With this kind of speeds, you will be able to download a high-resolution movie in two seconds. With 4G/LTE you would be able to download the same movie in 6 minutes at best and with 3G it would take about you 26 hours.

It also means that your videos will never buffer and with a latency of less than 1 millisecond, you can never again fake your call dropping because with 5G that will never happen.

But 5G is not just about faster downloads speeds and swifter connections. The technology is set to become the connective tissue for the internet of things (I0T), linking anything from smartphones and drones to wireless sensors and factory robots and even self-driving cars.

These fascinating capabilities will be achieved through a technique known as, ‘Network Slicing’ which is a way of creating separate 5G networks layers on the cloud, to allow operators to create their own bespoke networks.

For instance, an automated vehicle assembly plant in Thika town requires faster response time and greater data capacity compared to you who just wants to check your Instagram.

Global telecommunications giant Huawei, which is leading the world in spreading of 5G, says that this technology will transform businesses in the same way 4G transformed consumers.

From broadcasting to manufacturing and even health services, the enterprise segment will be where 5G can fulfil its promise.

The significant thing about this super-fast technology is that it is arriving at a time when other technologies like Artificial Intelligence (AI), Machine-learning and Internet of Things are maturing.

It means that the productivity gains for operators who have already adopted these technologies within their businesses processes will be compounded by the strength of 5G.  

This year alone Huawei says that it has rolled 5 G to over 80 networks globally reaching 70 million subscribers.

The company currently controls a 29% market share of all telecommunications equipment in the world and posts revenues in excess 100 Billion dollars annually.

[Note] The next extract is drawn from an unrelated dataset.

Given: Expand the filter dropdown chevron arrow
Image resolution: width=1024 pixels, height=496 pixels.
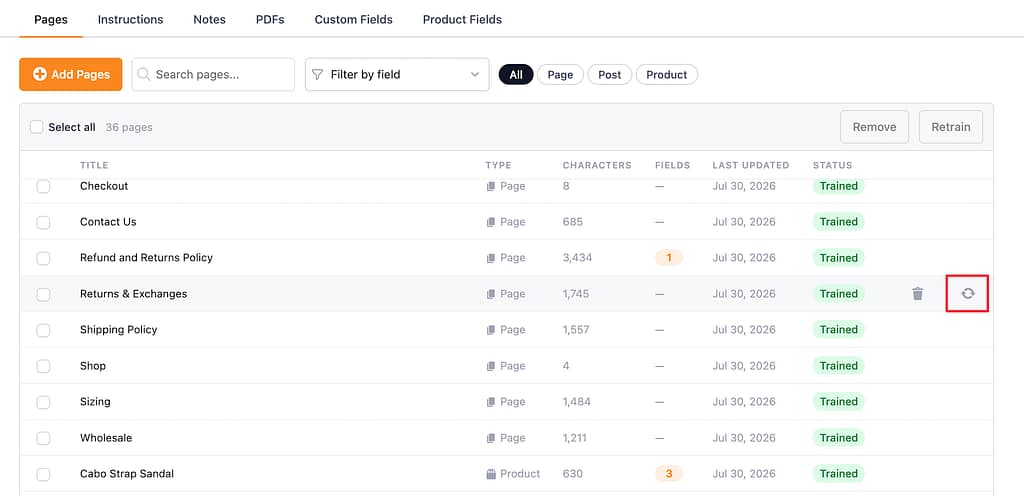Looking at the screenshot, I should (475, 74).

It is this Chinese tech giant that also makes the most advanced 5G gear. Far outpacing competitors Nokia and Swedish company Ericsson, thanks to the millions of dollars it pours into research and development each year.  

In Kenya, the company went a step further to administer a 6-day course that teaches university students the concepts, use cases and technology standards of 5G technology.

5G

Sylvia Kimpkemboi a 3rd -year Telecommunications student at JKUAT says that the well-explained diagrams and videos accompanying the course made it effective and easy to grasp.

“The models and statistics illustrating the comparison of 5G with LTE (4G) and 3G also really put it into perspective,” She said.

Sylvia was among the 240 students from 13 universities who participated in the 6-day course. The training was conducted by Huawei’s global renowned specialist Mr Ding Yajie.